What the task asks:
Transcribe each record below character for character.

[Dataset entries]
━━━━━━━━━━━━━━━━━━━━

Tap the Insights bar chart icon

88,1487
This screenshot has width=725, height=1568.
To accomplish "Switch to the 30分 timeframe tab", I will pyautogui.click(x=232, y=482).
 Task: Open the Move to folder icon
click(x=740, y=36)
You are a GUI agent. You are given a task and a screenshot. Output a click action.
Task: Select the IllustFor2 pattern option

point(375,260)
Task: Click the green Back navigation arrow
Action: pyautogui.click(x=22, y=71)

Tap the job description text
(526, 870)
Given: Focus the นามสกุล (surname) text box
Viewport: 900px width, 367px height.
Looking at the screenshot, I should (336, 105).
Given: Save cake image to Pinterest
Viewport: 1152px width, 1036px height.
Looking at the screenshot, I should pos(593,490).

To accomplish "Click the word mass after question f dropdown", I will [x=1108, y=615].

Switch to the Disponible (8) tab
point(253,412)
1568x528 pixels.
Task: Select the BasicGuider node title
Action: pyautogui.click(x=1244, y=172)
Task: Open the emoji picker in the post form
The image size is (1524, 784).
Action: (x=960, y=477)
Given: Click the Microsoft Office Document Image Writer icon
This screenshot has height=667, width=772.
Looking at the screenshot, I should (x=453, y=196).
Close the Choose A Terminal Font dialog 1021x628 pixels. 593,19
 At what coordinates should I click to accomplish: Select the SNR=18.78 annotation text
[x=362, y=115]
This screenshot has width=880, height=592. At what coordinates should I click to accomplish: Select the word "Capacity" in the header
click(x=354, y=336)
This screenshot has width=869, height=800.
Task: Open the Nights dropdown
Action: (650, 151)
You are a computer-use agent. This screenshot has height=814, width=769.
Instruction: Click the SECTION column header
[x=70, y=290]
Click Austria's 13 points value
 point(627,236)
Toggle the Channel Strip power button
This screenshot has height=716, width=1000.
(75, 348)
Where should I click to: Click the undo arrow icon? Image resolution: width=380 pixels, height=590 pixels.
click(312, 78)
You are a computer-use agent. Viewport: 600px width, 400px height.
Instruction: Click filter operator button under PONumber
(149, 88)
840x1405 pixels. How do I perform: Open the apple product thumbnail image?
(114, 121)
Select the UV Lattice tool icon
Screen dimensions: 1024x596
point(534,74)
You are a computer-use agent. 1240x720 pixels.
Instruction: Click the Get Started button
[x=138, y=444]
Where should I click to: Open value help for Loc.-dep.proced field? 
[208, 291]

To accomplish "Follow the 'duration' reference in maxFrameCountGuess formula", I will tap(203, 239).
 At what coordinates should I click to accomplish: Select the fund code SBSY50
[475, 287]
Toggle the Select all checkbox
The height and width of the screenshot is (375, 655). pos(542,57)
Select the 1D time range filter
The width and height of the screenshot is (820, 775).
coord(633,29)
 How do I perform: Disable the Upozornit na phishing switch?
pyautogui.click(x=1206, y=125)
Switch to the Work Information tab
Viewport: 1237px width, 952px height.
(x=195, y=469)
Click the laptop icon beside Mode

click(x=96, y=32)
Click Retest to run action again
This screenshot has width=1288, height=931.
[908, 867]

━━━━━━━━━━━━━━━━━━━━

Response area:
Tap the Insights bar chart icon

88,1487
This screenshot has width=725, height=1568.
To accomplish "Switch to the 30分 timeframe tab", I will pyautogui.click(x=232, y=482).
 Task: Open the Move to folder icon
click(x=740, y=36)
You are a GUI agent. You are given a task and a screenshot. Output a click action.
Task: Select the IllustFor2 pattern option

point(375,260)
Task: Click the green Back navigation arrow
Action: pyautogui.click(x=22, y=71)

Tap the job description text
(526, 870)
Given: Focus the นามสกุล (surname) text box
Viewport: 900px width, 367px height.
Looking at the screenshot, I should (336, 105).
Given: Save cake image to Pinterest
Viewport: 1152px width, 1036px height.
Looking at the screenshot, I should pos(593,490).

To accomplish "Click the word mass after question f dropdown", I will [x=1108, y=615].

Switch to the Disponible (8) tab
point(253,412)
1568x528 pixels.
Task: Select the BasicGuider node title
Action: pyautogui.click(x=1244, y=172)
Task: Open the emoji picker in the post form
The image size is (1524, 784).
Action: (x=960, y=477)
Given: Click the Microsoft Office Document Image Writer icon
This screenshot has height=667, width=772.
Looking at the screenshot, I should (x=453, y=196).
Close the Choose A Terminal Font dialog 1021x628 pixels. 593,19
 At what coordinates should I click to accomplish: Select the SNR=18.78 annotation text
[x=362, y=115]
This screenshot has width=880, height=592. At what coordinates should I click to accomplish: Select the word "Capacity" in the header
click(x=354, y=336)
This screenshot has width=869, height=800.
Task: Open the Nights dropdown
Action: (650, 151)
You are a computer-use agent. This screenshot has height=814, width=769.
Instruction: Click the SECTION column header
[x=70, y=290]
Click Austria's 13 points value
 point(627,236)
Toggle the Channel Strip power button
This screenshot has height=716, width=1000.
(75, 348)
Where should I click to: Click the undo arrow icon? Image resolution: width=380 pixels, height=590 pixels.
click(312, 78)
You are a computer-use agent. Viewport: 600px width, 400px height.
Instruction: Click filter operator button under PONumber
(149, 88)
840x1405 pixels. How do I perform: Open the apple product thumbnail image?
(114, 121)
Select the UV Lattice tool icon
Screen dimensions: 1024x596
point(534,74)
You are a computer-use agent. 1240x720 pixels.
Instruction: Click the Get Started button
[x=138, y=444]
Where should I click to: Open value help for Loc.-dep.proced field? 
[208, 291]

To accomplish "Follow the 'duration' reference in maxFrameCountGuess formula", I will tap(203, 239).
 At what coordinates should I click to accomplish: Select the fund code SBSY50
[475, 287]
Toggle the Select all checkbox
The height and width of the screenshot is (375, 655). pos(542,57)
Select the 1D time range filter
The width and height of the screenshot is (820, 775).
coord(633,29)
 How do I perform: Disable the Upozornit na phishing switch?
pyautogui.click(x=1206, y=125)
Switch to the Work Information tab
Viewport: 1237px width, 952px height.
(x=195, y=469)
Click the laptop icon beside Mode

click(x=96, y=32)
Click Retest to run action again
This screenshot has width=1288, height=931.
[908, 867]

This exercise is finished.